Como todo en la vida, las cosas empiezan en el alumbramiento. Y lo
primero, fue la luz. Normalmente no apreciamos su valor porque es un
elemento cotidiano, pero en el teatro es una de las herramientas
imprescindibles para dar color, forma y sentido a lo que se está
representando.
En la técnica, la iluminación teatral es el conjunto de dispositivos que
se instalan para producir ciertos efectos luminosos, tanto prácticos
como decorativos. Una definición correcta pero escasa, porque no la
menciona como canal de comunicación. En la práctica, el arte teatral
engrandece la luz como código no verbal, y lo muestra como un lenguaje a
partir del cual se marcan escenas, presencias, ritmos y sensaciones
El teatro es algo mágico, de otra forma no sería teatro, y parte de esa
“culpa” la tiene la luz. Con ella, las ideas comienzan a hacerse
posibles y las historias que se cuentan sobre las tablas pueden tomar
forma. El objetivo de la iluminación escénica es iluminar al intérprete,
revelar correctamente la forma de todo lo que está en escena, ofrecer
la imagen del escenario con una composición de luz que pueda cambiar
tanto la percepción del espacio como la del tiempo. Gracias a la luz se
pueden inventar espacios y desarrollar las historias proporcionando
información en una atmósfera creada para cada situación.

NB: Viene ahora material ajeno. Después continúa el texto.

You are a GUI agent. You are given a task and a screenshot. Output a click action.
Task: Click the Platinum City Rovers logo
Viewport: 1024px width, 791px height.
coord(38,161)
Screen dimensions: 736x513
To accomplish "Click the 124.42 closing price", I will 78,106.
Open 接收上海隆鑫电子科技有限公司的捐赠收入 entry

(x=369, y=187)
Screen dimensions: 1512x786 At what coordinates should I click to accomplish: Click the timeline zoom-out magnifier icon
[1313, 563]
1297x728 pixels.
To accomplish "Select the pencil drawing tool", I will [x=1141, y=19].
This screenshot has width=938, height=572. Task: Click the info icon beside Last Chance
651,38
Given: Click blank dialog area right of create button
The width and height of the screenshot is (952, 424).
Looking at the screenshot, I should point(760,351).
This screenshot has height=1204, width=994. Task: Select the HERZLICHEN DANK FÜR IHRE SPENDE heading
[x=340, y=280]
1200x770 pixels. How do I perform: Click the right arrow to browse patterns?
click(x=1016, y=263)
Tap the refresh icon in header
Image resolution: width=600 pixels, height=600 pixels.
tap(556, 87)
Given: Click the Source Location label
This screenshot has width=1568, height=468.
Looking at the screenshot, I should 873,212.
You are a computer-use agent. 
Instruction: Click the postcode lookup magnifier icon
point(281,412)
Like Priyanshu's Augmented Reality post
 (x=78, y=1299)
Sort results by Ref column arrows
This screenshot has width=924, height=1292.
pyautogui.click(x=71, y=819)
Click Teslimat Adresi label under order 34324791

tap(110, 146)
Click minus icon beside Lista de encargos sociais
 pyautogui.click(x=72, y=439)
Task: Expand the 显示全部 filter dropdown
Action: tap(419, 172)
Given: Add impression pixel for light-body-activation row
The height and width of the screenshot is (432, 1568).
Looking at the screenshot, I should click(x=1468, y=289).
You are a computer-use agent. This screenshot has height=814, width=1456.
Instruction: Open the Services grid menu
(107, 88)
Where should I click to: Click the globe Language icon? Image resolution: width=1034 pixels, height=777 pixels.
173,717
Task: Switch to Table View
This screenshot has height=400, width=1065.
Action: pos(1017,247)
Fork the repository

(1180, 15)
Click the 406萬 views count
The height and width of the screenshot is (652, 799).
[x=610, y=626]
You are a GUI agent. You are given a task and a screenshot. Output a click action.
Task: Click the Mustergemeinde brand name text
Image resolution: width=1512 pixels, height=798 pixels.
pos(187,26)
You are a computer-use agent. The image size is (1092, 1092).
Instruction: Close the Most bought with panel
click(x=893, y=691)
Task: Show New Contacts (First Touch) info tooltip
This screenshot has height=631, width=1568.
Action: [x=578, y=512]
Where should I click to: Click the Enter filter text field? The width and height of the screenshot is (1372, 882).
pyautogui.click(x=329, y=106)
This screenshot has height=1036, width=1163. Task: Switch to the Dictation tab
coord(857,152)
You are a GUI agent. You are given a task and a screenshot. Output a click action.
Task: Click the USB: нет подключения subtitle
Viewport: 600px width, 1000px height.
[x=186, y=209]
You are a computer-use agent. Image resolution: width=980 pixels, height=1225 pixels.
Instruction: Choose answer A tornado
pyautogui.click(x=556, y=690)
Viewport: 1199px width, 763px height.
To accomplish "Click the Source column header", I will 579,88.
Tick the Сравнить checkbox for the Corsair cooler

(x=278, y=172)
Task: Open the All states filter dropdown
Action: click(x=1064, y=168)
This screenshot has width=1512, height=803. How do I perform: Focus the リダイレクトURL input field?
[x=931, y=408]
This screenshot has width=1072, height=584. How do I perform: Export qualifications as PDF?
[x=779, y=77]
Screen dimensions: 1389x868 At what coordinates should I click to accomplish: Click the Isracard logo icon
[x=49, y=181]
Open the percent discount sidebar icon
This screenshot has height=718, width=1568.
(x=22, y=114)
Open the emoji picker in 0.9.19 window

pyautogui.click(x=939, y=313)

La iluminación en escena ha ido evolucionando a lo largo de los años. En
la Edad Media, aunque la luz era considerada como elemento divina, se
pusieron en práctica los primeros registros de luz direccionados con la
intención de guiar la mirada del espectador hacia un elemento
específico. Ya en el Renacimiento, las figuras y los objetos comenzaron
a ser tridimensionales. Fueron desapareciendo los conceptos de
iluminación divina del periodo anterior y puso su pie en escena la
tercera dimensión, y con ella la pérdida del concepto biplano. Poco a
poco, y con la entrada del siglo XIX, la luz se fue trasformando en un
elemento integrado en lo cotidiano. Los sistemas de lámparas que
anteriormente funcionaban con combustibles fueron desapareciendo y la
luz en el escenario dio su paso definitivo. En 1638, comenzó a dedicarse
especial atención a la manera de iluminar la escena de forma
volumétrica y dramática, equilibrando las direcciones de la luz para
crear luces, sombras y volúmenes. Y lo que es mejor, se comenzó a
utilizar como forma de expresión de una forma deliberada e intencionada.
La crudeza de las guerras de primeros del siglo XX, caracterizaron el
Teatro Moderno por su absoluta libertad de planteamiento mediante el
diálogo con formas tradicionales y las nuevas posibilidades técnicas. El
desarrollo de la maquinaria, los nuevos diseños arquitectónicos,
escenográficos y el momento dulce que había alcanzado la iluminación,
liberaron al teatro de un cierto encorsetamiento, y lo dotaron de mayor
plasticidad.
Iluminar no es algo tan simple como arrojar luz sobre el escenario, sino
que supone una buena disposición de la iluminación de los ángulos
correctos, iluminación posterior, frontal, lateral, y equilibrio de
colores. Excepto en el caso de los efectos especiales, el diseño de
iluminación busca la discreción; y es que no debe haber una luz más
grande, que la de un actor en escena. Con la utilización inteligente
del color, la intensidad y la distribución de la luz se pueden lograr
ciertos efectos subliminales/emocionales en las percepciones del
espectador. Se pone la luz al servicio de la emoción, y como “dictadora”
del ojo, lo conduce hacia donde cree que debe ir.